To evaluate the analytical performance of the system, two clinically positive samples were analyzed using the sequencing assay system of the present invention. Where the clinical outcome of sample 1 was legionella pneumophila infection and the clinical outcome of sample 2 was citrobacter cruzi infection. The analysis time and the test results of the two samples are shown in table 1 below. The sequence number of the legionella pneumophila in each analysis cycle is shown in the figure 8, and the sequence number of the Citrobacter kefir in each analysis cycle is shown in the figure 9.

TABLE 1 clinical sample assay time statistics

The analysis result shows that in the first report of the rapid analysis with the sequencing read length of 22bp, the system can sensitively detect the positive pathogenic bacteria; as sequencing progresses, the number of detected pathogen sequences increases slowly and stabilizes after several cycles.

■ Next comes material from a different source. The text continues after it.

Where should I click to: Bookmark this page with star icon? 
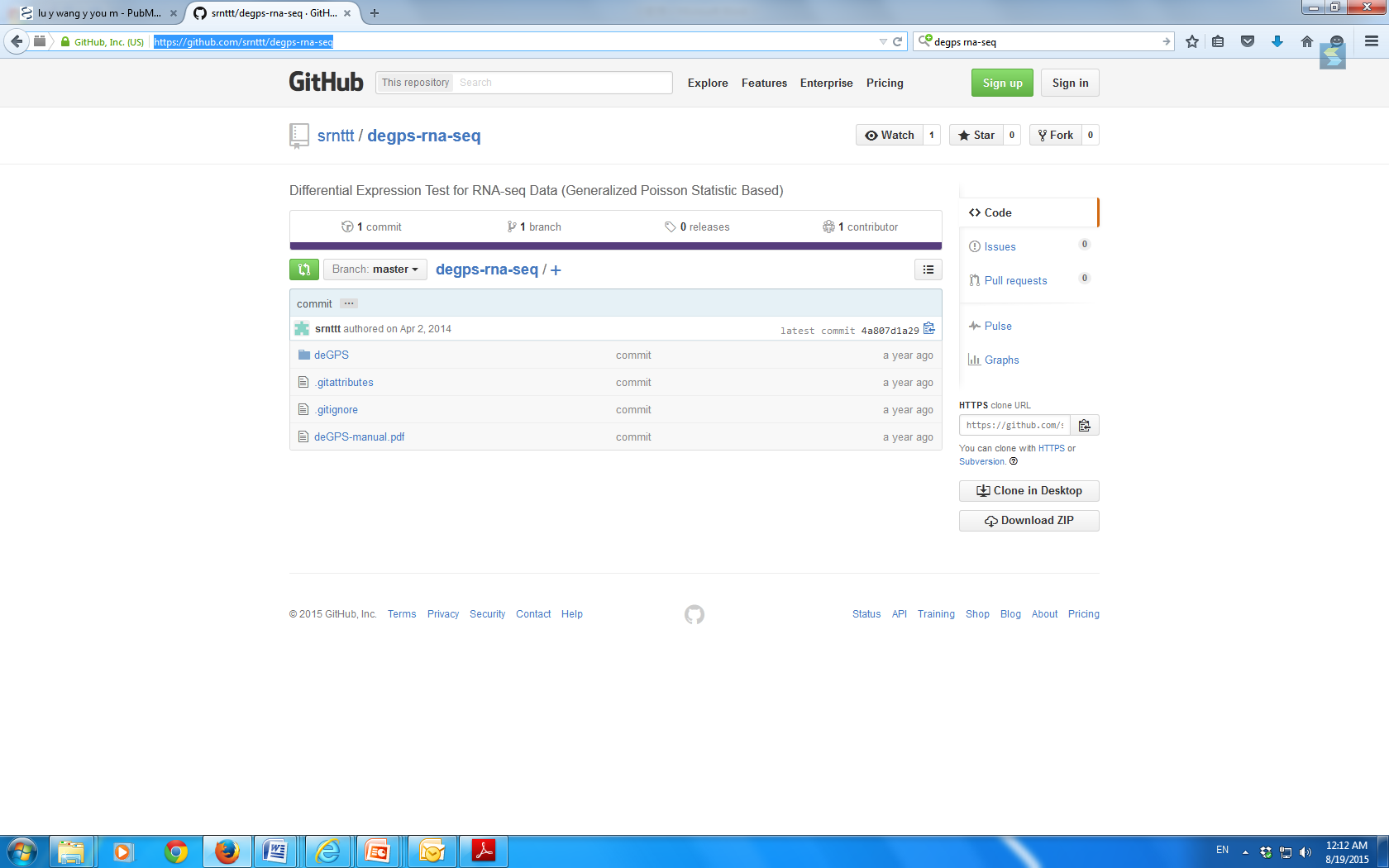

Therefore, the system can detect positive pathogens in a very early stage for pathogen infection positive samples and give reliable analysis results.

Claims

1. a sequencing adapter, is characterized in that, is the Y-shaped structure of partial complementary pairing, wherein one chain comprises successively from 5 ' to 3 ': internal Index sequence, Index1 sequencing primer binding region sequence, Index1 sequence, and chip probe Binding P7 sequence; the other strand includes, in order from 5' to 3': the P5 sequence bound to the chip probe, the sequence of the Read1 sequencing primer binding region, the internal Index sequence and the T base overhang.

2 . The sequencing adapter according to claim 1 , wherein, when in use, internal Index sequence adapters of different lengths are used for combination to complete the labeling and sequencing of multiple samples. 3 .

3 . The sequencing adapter according to claim 2 , wherein the length difference between adjacent long and short internal Index sequences is one base. 4 .

4 . The sequencing adapter according to claim 2 , wherein, when in use, two to four lengths of internal Index sequence adapters are used to combine to complete the labeling and sequencing of multiple samples. 5 .

5 . The sequencing adapter according to claim 1 , wherein the base ratios of the internal Index sequences in each round of sequencing cycles are basically balanced after all the internal Index sequences used are combined. 6 .

6. A sequencing adapter according to claim 5, wherein when the number of internal Indexes used in one sequencing is greater than or equal to 4, the ratio of the four bases of ATCG in each round of sequencing cycles of the internal Index sequence It is appropriate to control each at 8% to 50%.

7. A sequencing adapter according to claim 6, wherein when the number of internal Index used in one sequencing is greater than or equal to 4, the ratio of the four bases of ATCG in each round of sequencing cycle of the internal Index sequence Respectively control at 12.5% ~ 37.5% optimal.

8. A sequencing adapter according to claim 1, wherein all internal Index sequences used should satisfy: (1) the minimum Hamming distance of any two internal Index sequences is 3; Index sequence of more than one identical consecutive bases; (3) The first two bases of the internal Index sequence should not be "GG".

9 . The sequencing adapter according to claim 1 , wherein an Index2 sequence can be added between the P5 sequence bound by the chip probe and the sequence in the binding region of the Read1 sequencing primer. 10 .

10. A sequencing analysis system based on the above-mentioned sequencing adapter, characterized in that, comprising:

Sequencing monitoring module: used to monitor sequencing progress in real time and trigger analysis tasks;

Data generation module: used to convert BCL files generated by sequencing into fastq files, and filter low-quality sequences; at the same time, using specific analysis programs for specially designed adapters to split sequence data into corresponding samples;

Data filtering module: used to remove human sequences in the sequences that passed the quality control;

Data analysis module: used to align non-human sequences into the pathogenic microorganism genome database;

Report generation module: used for statistical analysis and comparison results, and output analysis report.